• [What is needed] Report the lines of the data below that contain the string "This".

Saved data entries
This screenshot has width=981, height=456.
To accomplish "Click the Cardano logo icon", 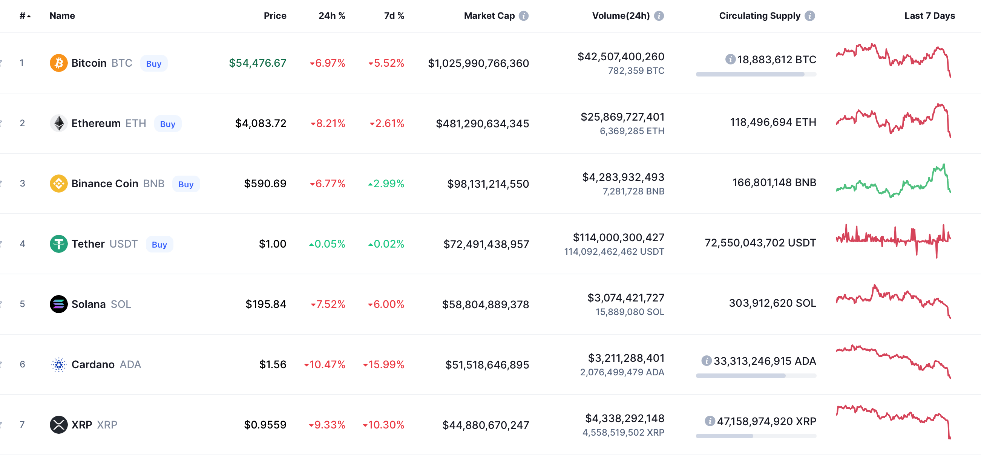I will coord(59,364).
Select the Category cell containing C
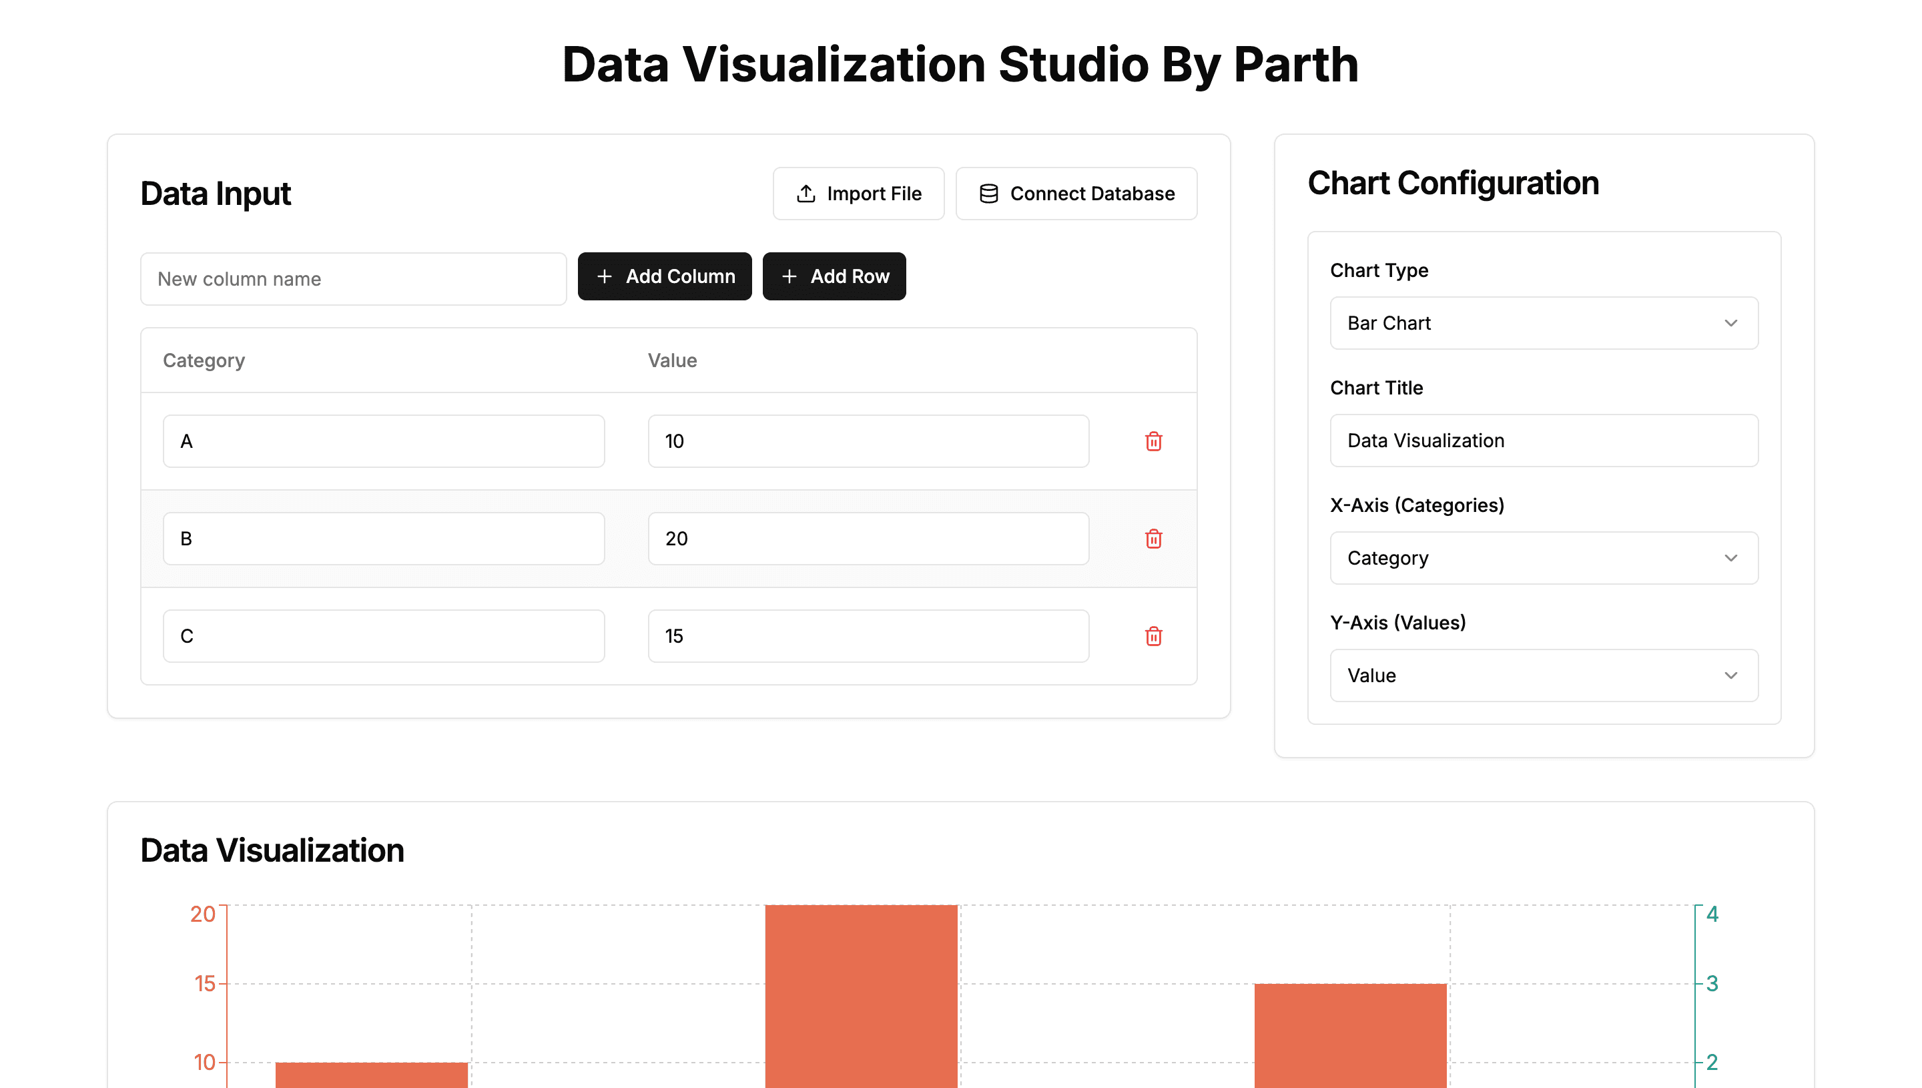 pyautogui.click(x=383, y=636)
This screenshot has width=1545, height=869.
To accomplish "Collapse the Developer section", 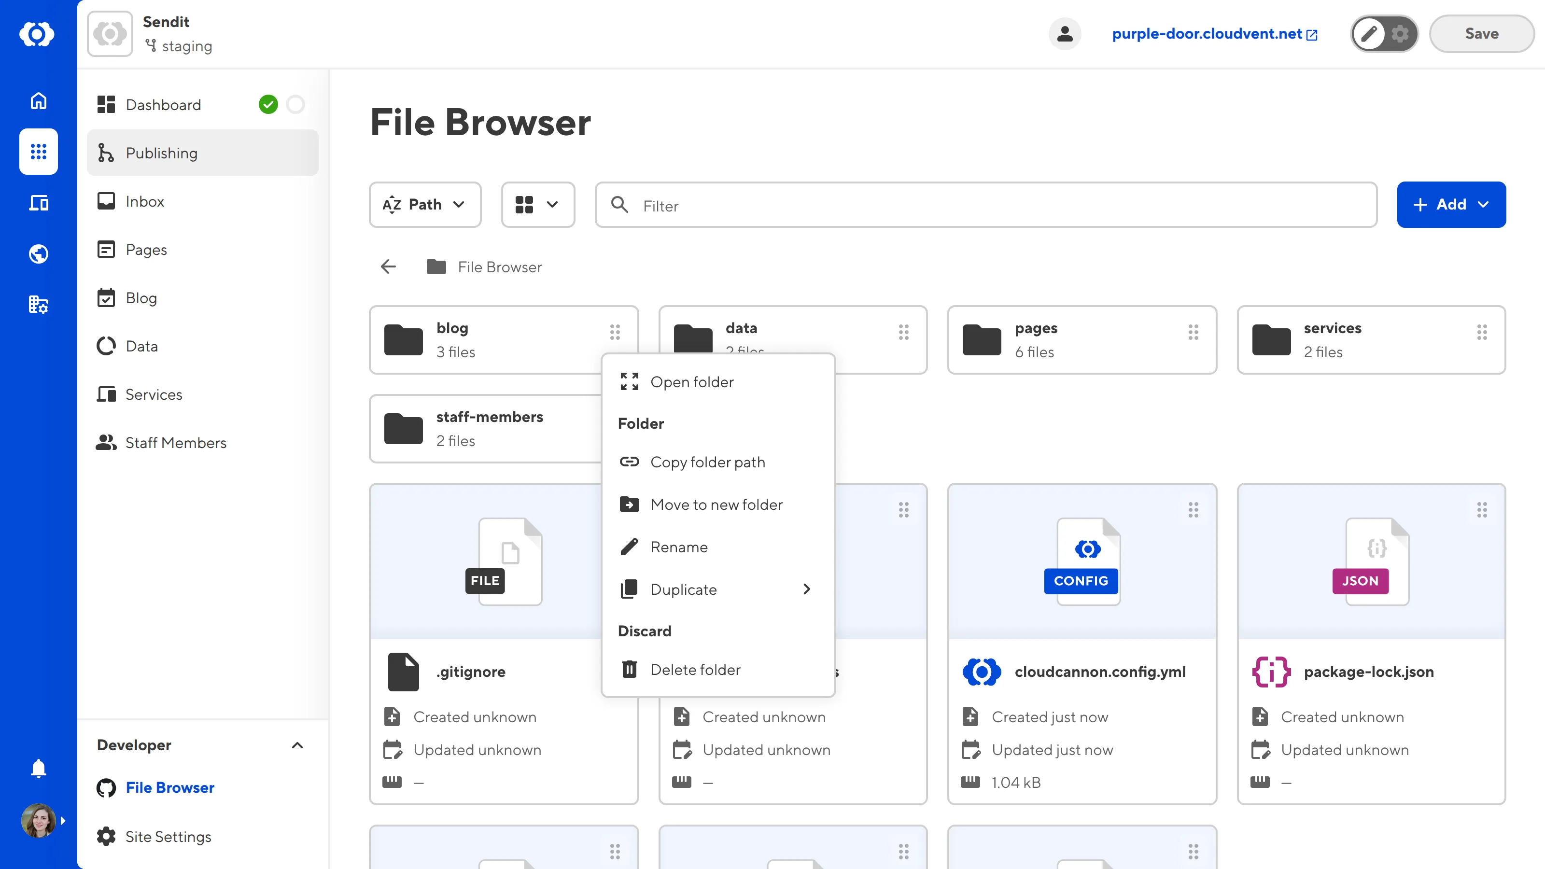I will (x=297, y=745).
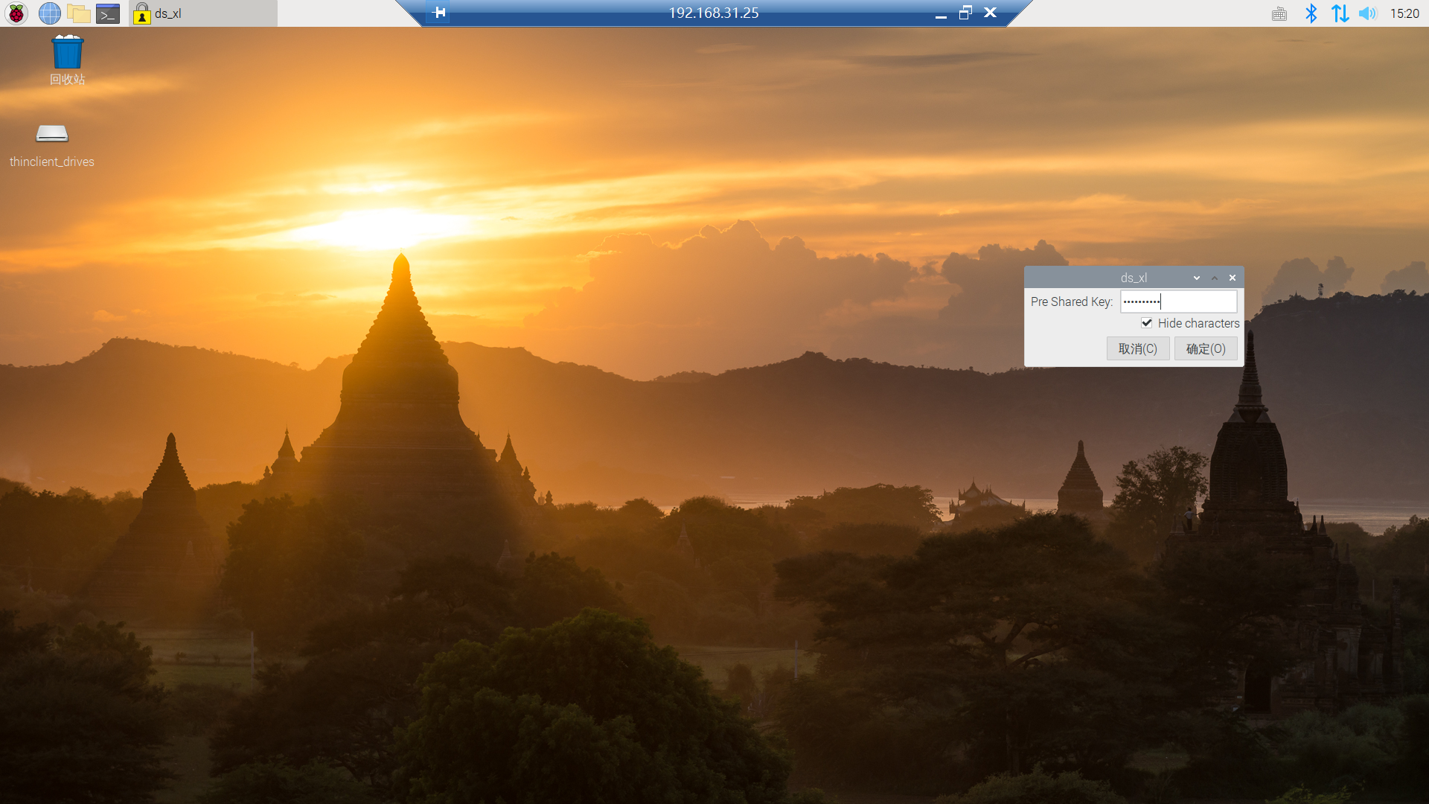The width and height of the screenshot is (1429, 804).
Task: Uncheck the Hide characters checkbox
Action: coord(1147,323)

• [Written solution]
This screenshot has width=981, height=456.
This screenshot has width=1545, height=869.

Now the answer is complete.